Outro problema na região, ainda não abordado neste texto, é a realização do esforço do povo curdo pela configuração de um estado nacional. A oposição da Turquia tem caráter nitidamente imperialista. Caberia à ONU se empenhar tanto pela solução do conflito entre israelenses e palestinos, como pela realização da justa causa curda. E também a UE haveria de condicionar o acolhimento da Turquia, em si benéfica, ao estabelecimento de um Estado Curdistão, assim reforçando um posicionamento da ONU. Também nos territórios curdos a segurança e a trégua entre os contentores poderia ser assegurada por contingentes militares da ONU e/ou da EU.
Observe-se em ambos os casos se apresenta a adesão à UE como um elemento novo, mas estimulante, para a indução de entendimentos. Os povos europeus – com cultura cristã – demonstrando simpatia, compreensão e acolhimento aos povos com outras culturas e religiões, estariam contribuindo para o apaziguamento dos espíritos e a disposição a compromissos.
Mais difícil é vislumbrar o término das atividades bélicas na Síria e no Iraque. Uma condição seria o afastamento do tirano Assad do governo da Síria, que trucida partes da própria população. Ambas as maiores cidades, Bagdá, no Iraque, e Damasco, na Síria, estão em centros de dominação xiita. Por isso são os governos do Iraque e da Síria são apoiados pelo Iran. Os ‘rebeldes sunitas’ contam com o apoio dos Estados Unidos e da Arábia Saudita contra o EI e Assad, mas não detêm um território com uma capital. E sem uma participação nas rendas do petróleo em territórios de maioria xiita estariam sem sustentação econômica. As partes lutam pela sobrevivência. É possível que o exército de Assad acabe se impondo. Esta hipótese não apresenta nenhuma perspectiva de uma pacificação consistente.

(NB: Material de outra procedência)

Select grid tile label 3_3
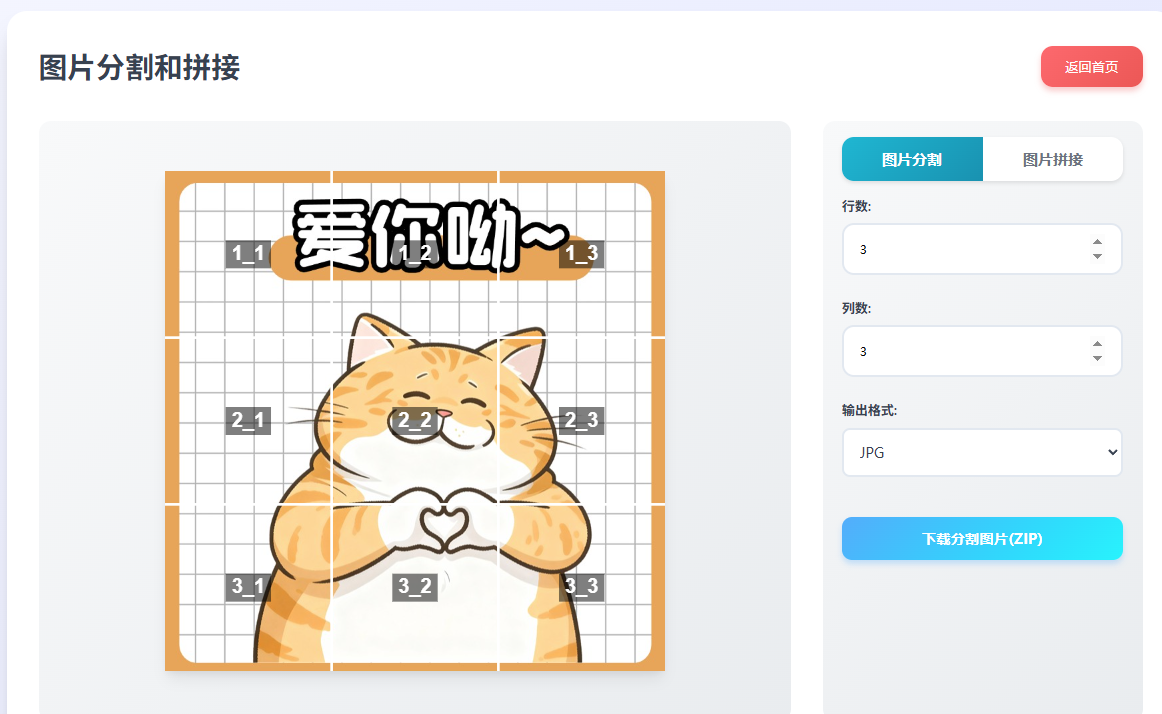The width and height of the screenshot is (1162, 714). [581, 586]
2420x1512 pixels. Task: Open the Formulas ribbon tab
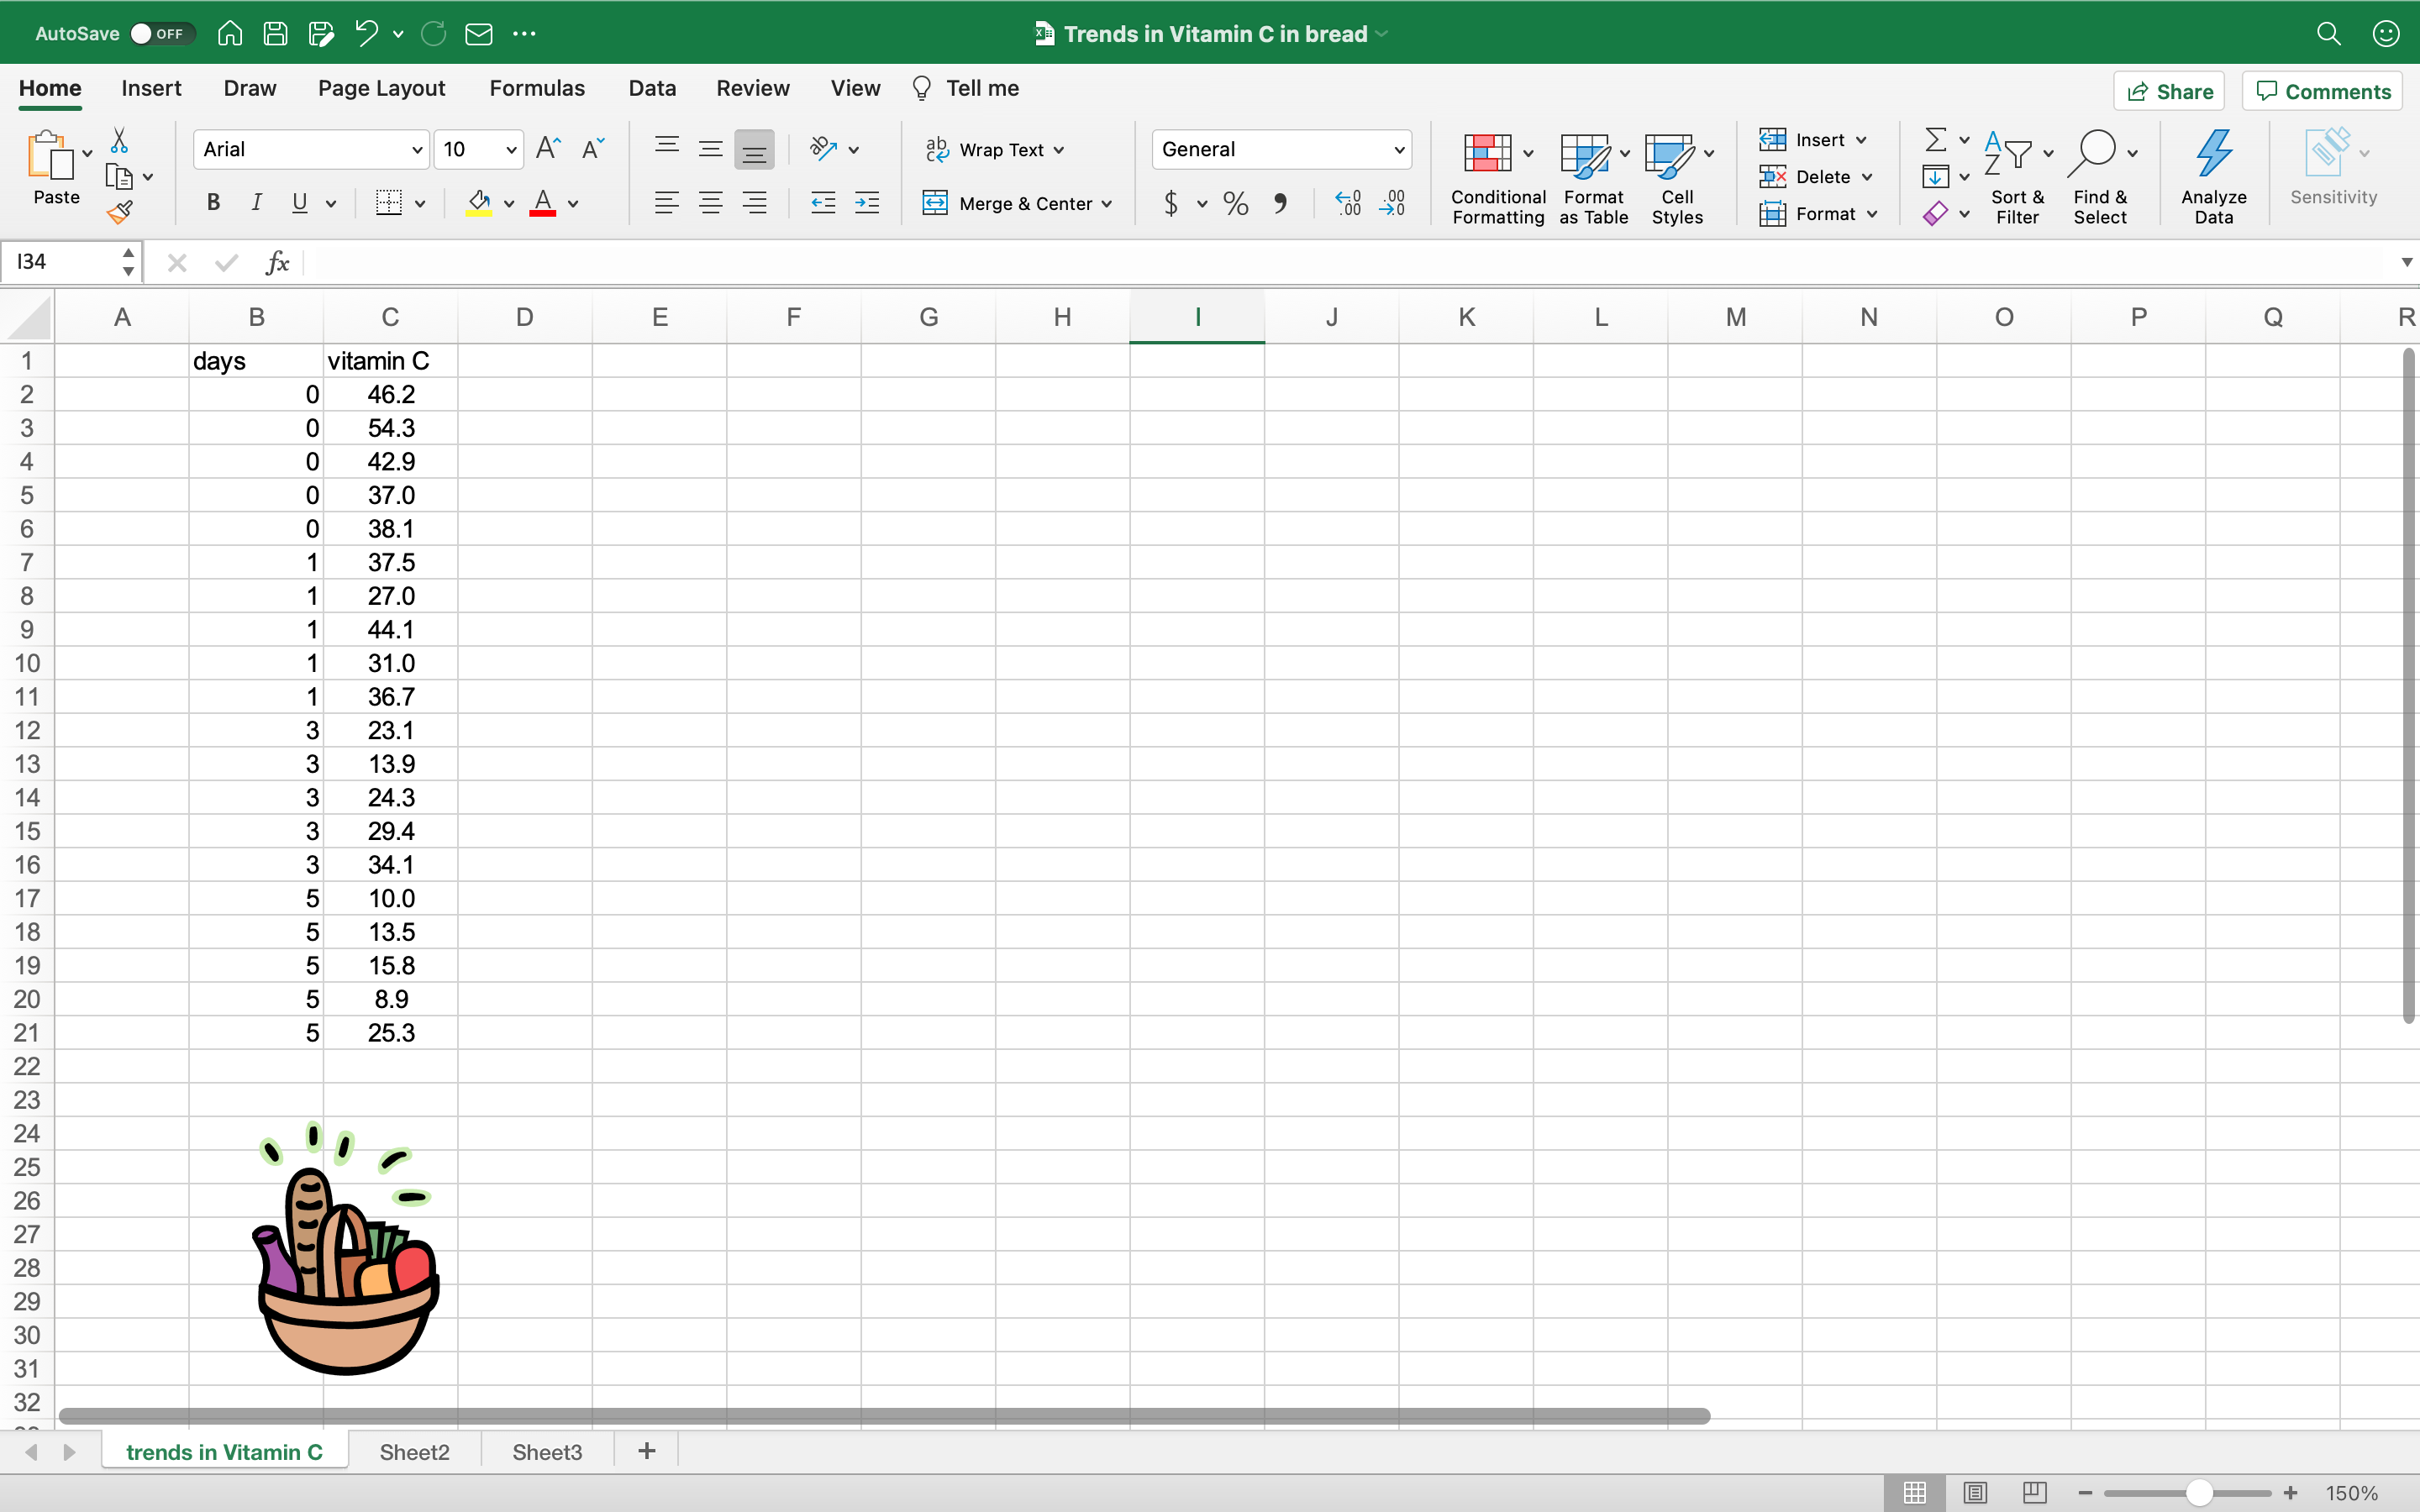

Tanto um Estado Sírio, como um Estado Iraquiano não têm como aceitar o estabelecimento de um EI. A fim de evitá-lo haveriam de instituir coalizões internas entre as diversas facções. Com este compartilhamento de interesses, uma federação da Síria com o Iraque, que, eventualmente, ajudaria a superar os defeitos de nascimento desses Estados depois da Primeira Guerra Mundial, talvez fosse uma ajuda. A UE haveria de oferecer fortes ajudas para a reconstrução dos escombros da guerra e para a criação de oportunidades de trabalho na região.